◆ **Passage to read**
-*-
# Hive Genie Anyone see this yet?



## Harley Craig (Sep 18, 2012)

I searched and couldn't find any info here about it. This is spendy, but I think it's kinda cool as far as data collection goes.

http://www.hivegenie.com/


----------



## beeware10 (Jul 25, 2010)

this would not qualify for the cost benefit thread. lol


----------



## Harley Craig (Sep 18, 2012)

beeware10 said:


> this would not qualify for the cost benefit thread. lol


@ $69 for the base model, it would be worth it if you got an alert about it swarming and was able to retrieve it before they moved on.


----------



## deknow (Jul 17, 2006)

This is the quickest way to produce 'hive-genie-oc' bees.


----------



## rwurster (Oct 30, 2010)

Looks to be cheaper, more useful, and more interesting than a flow hive


----------



## johnbeejohn (Jun 30, 2013)

u could deffinetly learn a great deal from one of them i think am i going to buy one NO


----------



## Kamon A. Reynolds (Apr 15, 2012)

Another oddity to add to the vast beekeeping "what the heck" pile. 

My eyes, hive tool, and smoker seem to work just fine.


----------



## Harley Craig (Sep 18, 2012)

Tennessee's Bees LLC said:


> Another oddity to add to the vast beekeeping "what the heck" pile.
> 
> My eyes, hive tool, and smoker seem to work just fine.


This would definitely be a want item and not a need item, for me it will probably end up with all my other wants in the hand that doesn't have crap in it


----------



## jeep1977 (May 20, 2008)

Tennessee's Bees LLC said:


> Another oddity to add to the vast beekeeping "what the heck" pile.
> 
> My eyes, hive tool, and smoker seem to work just fine.
-*-
◆ **Exercise data**
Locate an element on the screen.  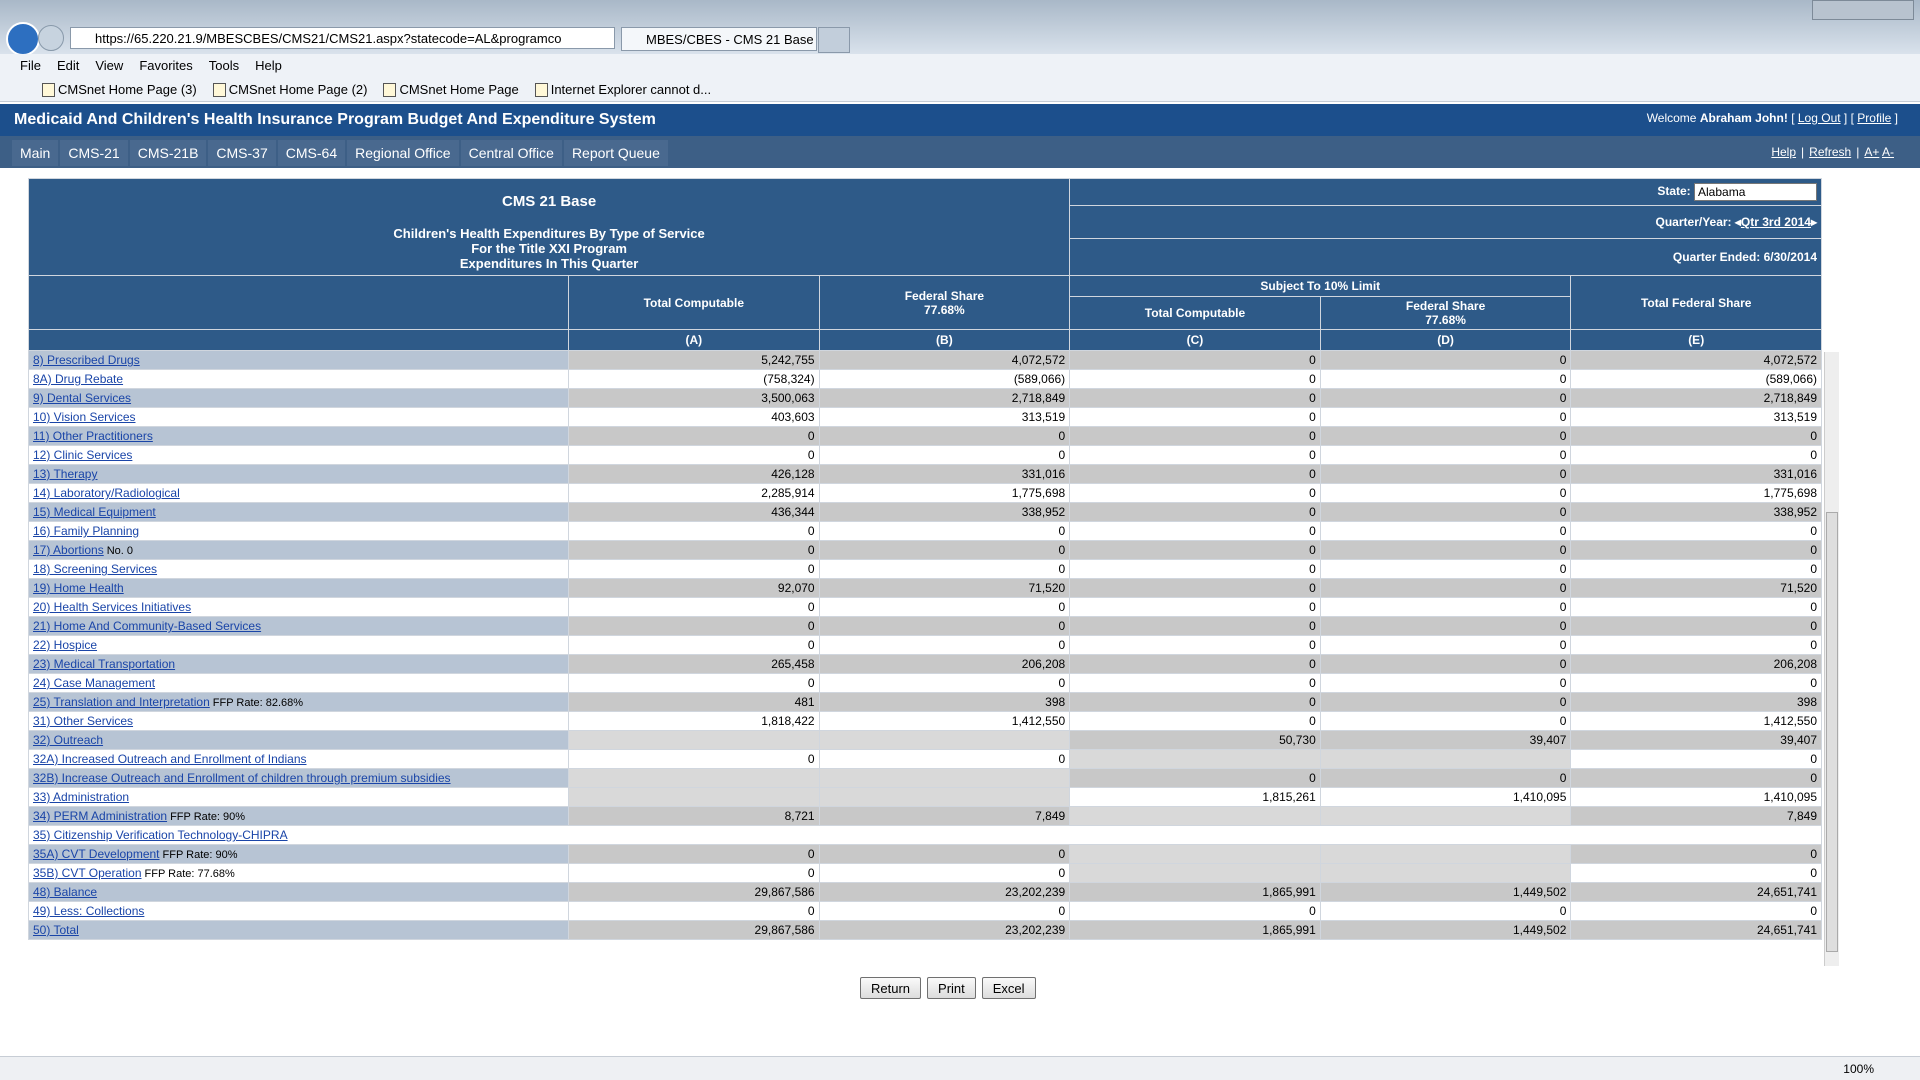
line-item-link: 35B) CVT Operation is located at coordinates (88, 873).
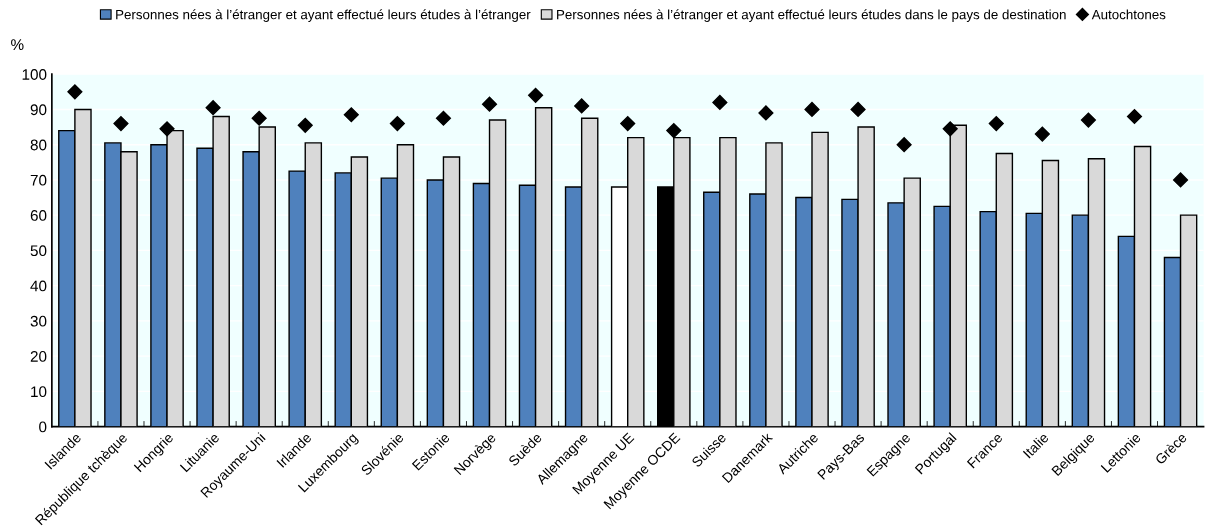 This screenshot has height=530, width=1206. Describe the element at coordinates (18, 44) in the screenshot. I see `y-axis-title: %` at that location.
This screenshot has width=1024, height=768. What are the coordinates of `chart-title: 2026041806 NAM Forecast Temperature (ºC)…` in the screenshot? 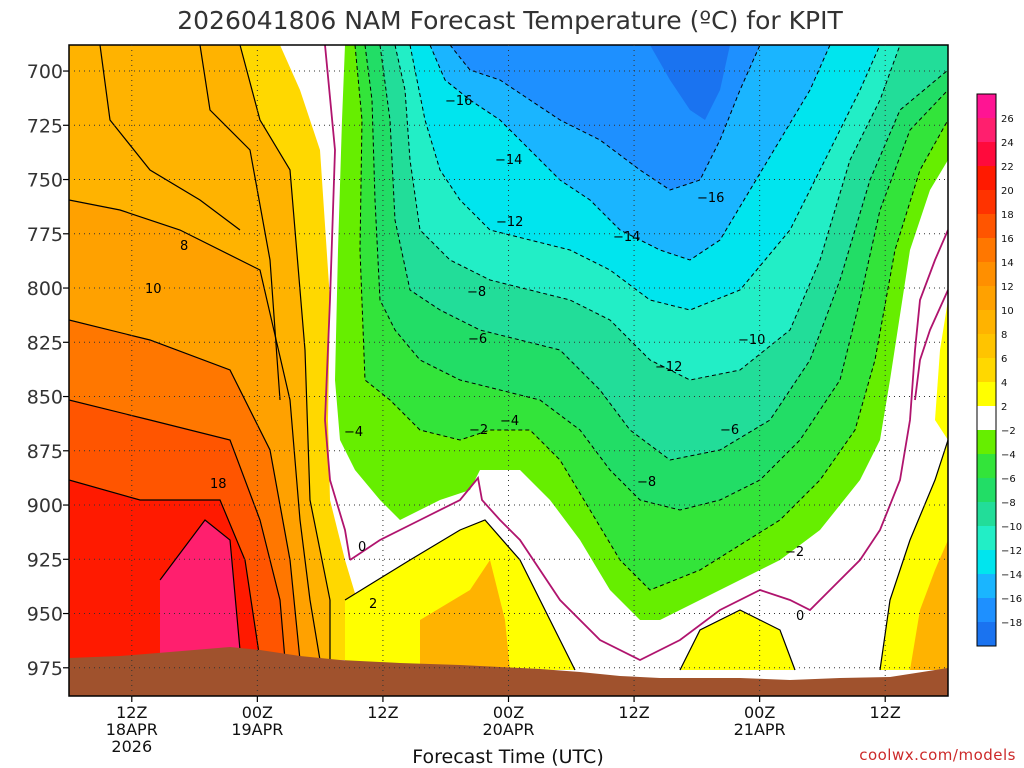 It's located at (510, 20).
-*-
List every distinct name that appears in a post heading of the Hive Genie forum thread, giving each name once. The lines that come after the forum thread are not required for this work.

Harley Craig, beeware10, deknow, rwurster, johnbeejohn, Kamon A. Reynolds, jeep1977